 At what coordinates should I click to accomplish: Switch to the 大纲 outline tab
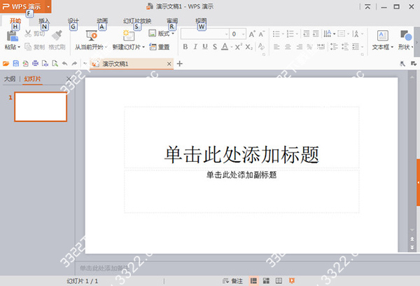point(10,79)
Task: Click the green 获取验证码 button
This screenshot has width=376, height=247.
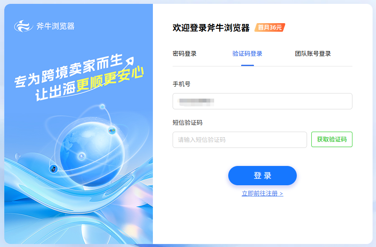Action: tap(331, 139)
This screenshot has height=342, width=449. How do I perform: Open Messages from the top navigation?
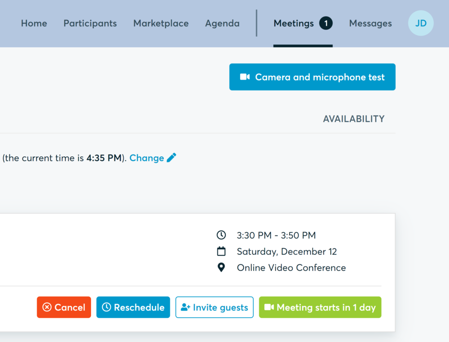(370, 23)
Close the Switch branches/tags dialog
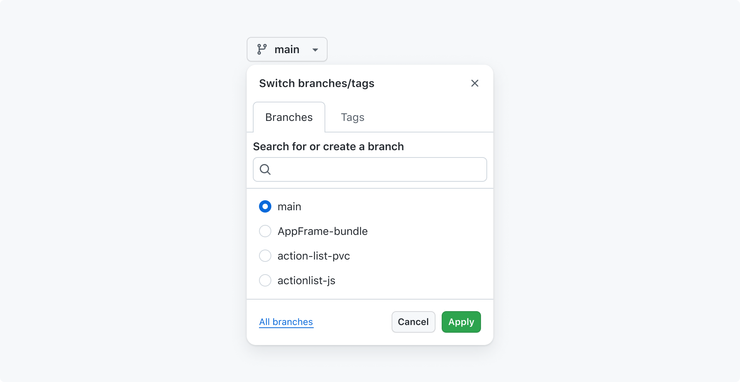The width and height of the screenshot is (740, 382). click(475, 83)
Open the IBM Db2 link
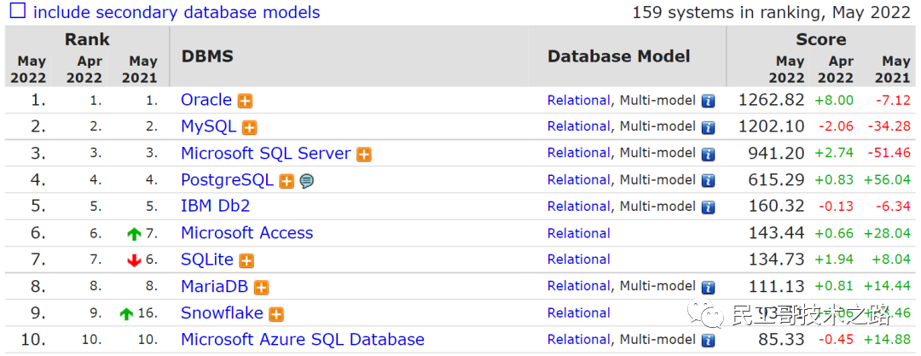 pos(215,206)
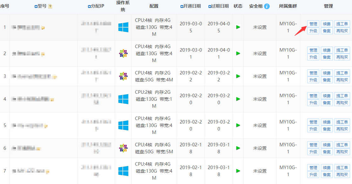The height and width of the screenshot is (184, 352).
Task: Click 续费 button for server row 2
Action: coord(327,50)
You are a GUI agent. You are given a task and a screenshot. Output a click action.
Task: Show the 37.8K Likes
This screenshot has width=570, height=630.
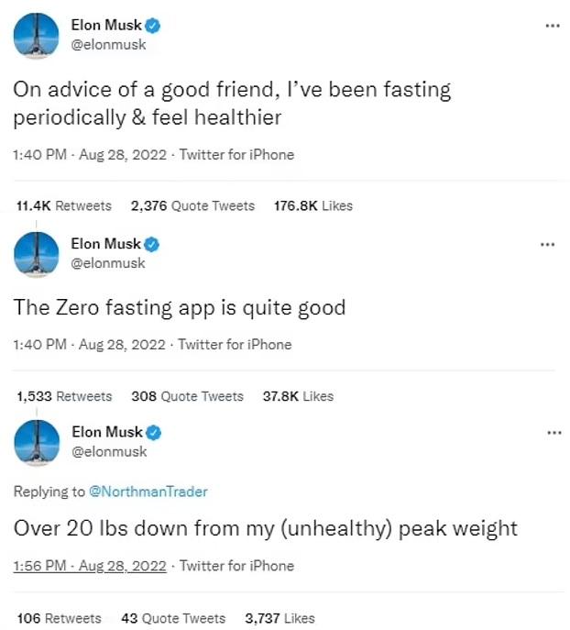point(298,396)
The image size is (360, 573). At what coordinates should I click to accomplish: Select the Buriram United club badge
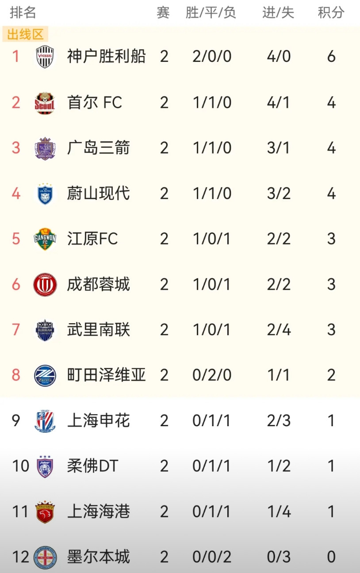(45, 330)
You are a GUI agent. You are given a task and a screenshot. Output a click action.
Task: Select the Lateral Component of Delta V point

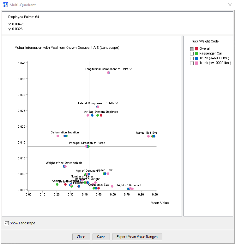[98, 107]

______________________________

Task details – Output exactly the lines from the line containing "Close the Switch branches/tags dialog" through the last line of the records, both included, and leave out every picture.

Result of this task –
Close the Switch branches/tags dialog
The width and height of the screenshot is (740, 382). click(475, 83)
Open the IBM Db2 link
 pos(215,206)
The height and width of the screenshot is (184, 352).
Task: Click 续费 button for server row 2
Action: coord(327,50)
You are a GUI agent. You are given a task and a screenshot. Output a click action.
Task: Show the 37.8K Likes
This screenshot has width=570, height=630.
point(298,396)
The image size is (360, 573). At what coordinates should I click to accomplish: Select the Buriram United club badge
(45, 330)
You are a GUI agent. You are given a task and a screenshot. Output a click action.
Task: Select the Lateral Component of Delta V point

[98, 107]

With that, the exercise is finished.